The Wisconsin Uprising
The Wisconsin Uprising
Mark Engler: The Wisconsin Uprising
Step one: Create your own budget crisis by giving out tax cuts to the privileged.
Step two: “Solve” your crisis by attacking teachers and other public servants.
That’s how Republicans do it these days, folks. Certainly, that’s the play being called by Wisconsin Governor Scott Walker, whose attempts to push forward sweeping anti-union legislation in his state have become infamous in the past week.
The single most important idea to keep in mind about the situation is that this is not about balancing budgets. It is a power grab.
Walker’s move is part of a calculated effort to undermine what’s left of the most significant institutional counterbalance to the ever-weightier power of corporations: organized labor. Other newly minted Republican governors are making similar moves, with at least a half dozen attempting to pass so-called “right to work” legislation. But I don’t think any have been quite as audacious or disingenuous as Walker.
What makes the Wisconsin situation so clearly two-faced is the combination of tax handouts for business with an assault on public employees. A post by Brian Beutler at Talking Points Memo does an excellent job of explaining:
[Walker’s] broadside comes less than a month after the state’s fiscal bureau–the Wisconsin equivalent of the Congressional Budget Office–concluded that Wisconsin isn’t even in need of austerity measures, and could conclude the fiscal year with a surplus. In fact, they say that the current budget shortfall is a direct result of tax cut policies Walker enacted in his first days in office.
Beutler quotes an editorial in the Madison Capital Times:
In its Jan. 31 memo to legislators on the condition of the state’s budget, the Fiscal Bureau determined that the state will end the year with a balance of $121.4 million.
To the extent that there is an imbalance–Walker claims there is a $137 million deficit–it is not because of a drop in revenues or increases in the cost of state employee contracts, benefits or pensions. It is because Walker and his allies pushed through $140 million in new spending for special-interest groups in January.
The same editorial describes Walker’s tax policies as
schemes that redirect state tax dollars to wealthy individuals and corporate interests that have been sources of campaign funding for Walker’s fellow Republicans and special-interest campaigns on their behalf. As Madison’s Democratic state Rep. Brett Hulsey notes, the governor and legislators aligned with him have over the past month given away special-interest favors to every lobby group that came asking, creating zero jobs in the process “but increasing the deficit by more than $100 million.”
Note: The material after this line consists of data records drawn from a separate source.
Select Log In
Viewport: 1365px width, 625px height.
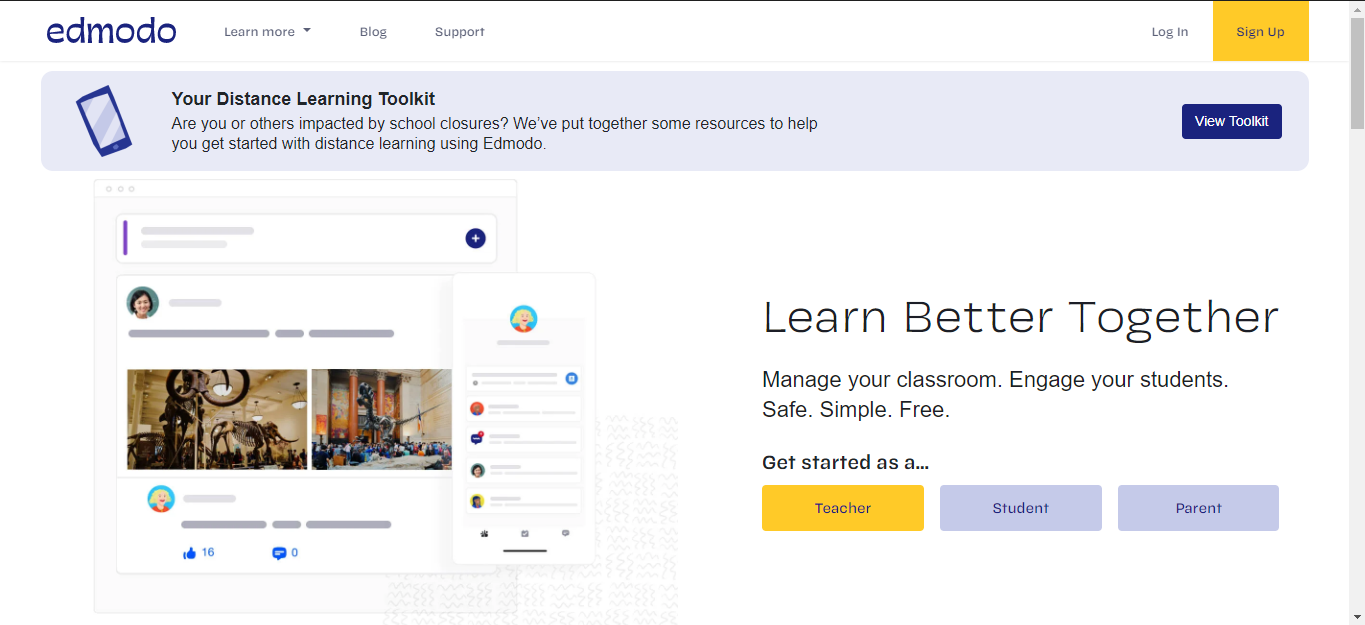[x=1169, y=31]
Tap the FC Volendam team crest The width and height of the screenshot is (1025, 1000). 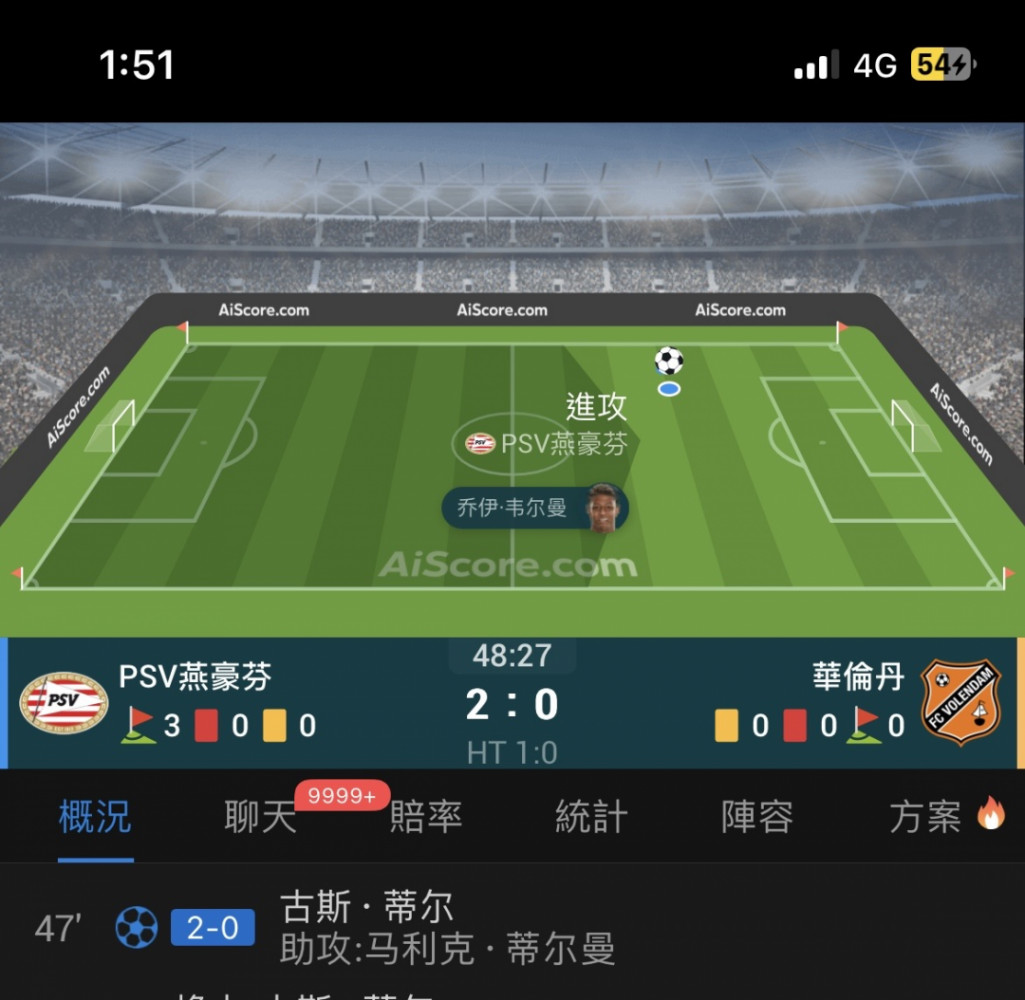pos(961,703)
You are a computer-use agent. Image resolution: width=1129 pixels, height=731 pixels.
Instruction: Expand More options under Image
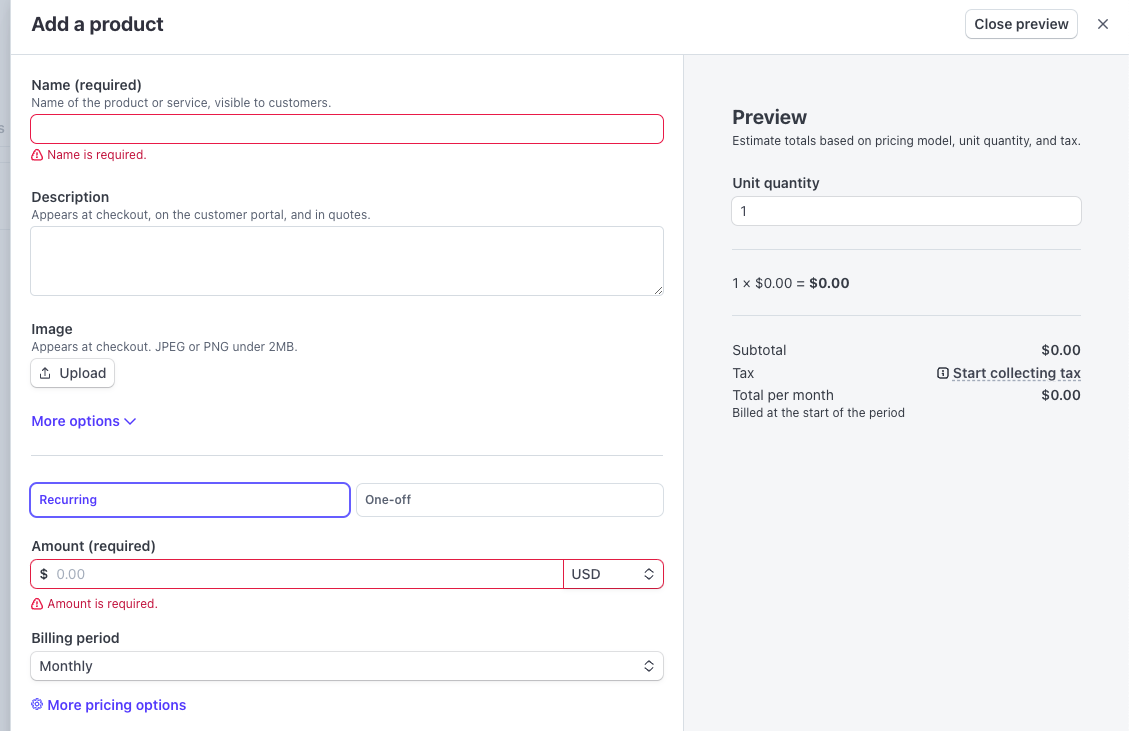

That Walker’s move is both a power grab and an attack on working people is hardly a novel idea. But it is one that we should constantly reiterate in the face of conservatives who insist that they are making “hard choices” in the name of “fiscal responsibility.” Headline writers routinely refer to the situation in Wisconsin as a “budget battle,” yet that description is really a subterfuge.
Don Taylor, an assistant professor at the University of Wisconsin’s School for Workers, writes about what Walker’s bill would actually do:
Disguised as a bill to fix a shortfall in the current budget, this bill would:
— Abolish public sector collective bargaining on all topics except wages. There would be no more negotiating leaves of absence, health and safety, discipline for just cause, or anything else. Negotiated wage increases would be capped at CPI; in other words, no real negotiation could occur.
— Prohibit public employers from deducting union dues via payroll deduction. This measure is one of several that demonstrate the bill’s true intent, because it represents no savings whatsoever for the taxpayer.
— Require all unionized units to hold annual decertification elections. Again, this relates to the budget in no way whatsoever, and is the most blatant example of the ideological agenda behind this bill.
— Impose higher employee costs for health care and pensions for state employees.
— Institute “right to work” for public employees.
As someone with family roots in Wisconsin, and with extended family members who have served as diligent and dedicated teachers in public schools, I haven’t taken kindly to Rush Limbaugh and Tea Party folks calling them “parasites.” But I’ve been proud to see teachers, supporters, allied union members, and students fight back with a series of large-scale protests. Gerry Canavan linked to this most excellent photo of demonstrators turning the Wisconsin State Capitol into a full-up Thunderdome. Even the Packers have gotten in on the act, expressing their strong support for public employees.
Evidence of people in the Wisconsin uprising taking inspiration from the momentous pro-democracy protests in Egypt that recently ousted a dictator has been frequently noted. Those gathering in Madison dubbed their governor “Hosni” Walker and called on every person in Wisconsin to “Fight Like An Egyptian.”
Interestingly, Representative Paul Ryan (R-WI) also picked up on this theme, quipping, “It’s like Cairo has moved to Madison these days.” The difference is, he said this disapprovingly, as if the events in Egypt were a regrettable occurrence.
That type of attitude pretty much speaks for itself.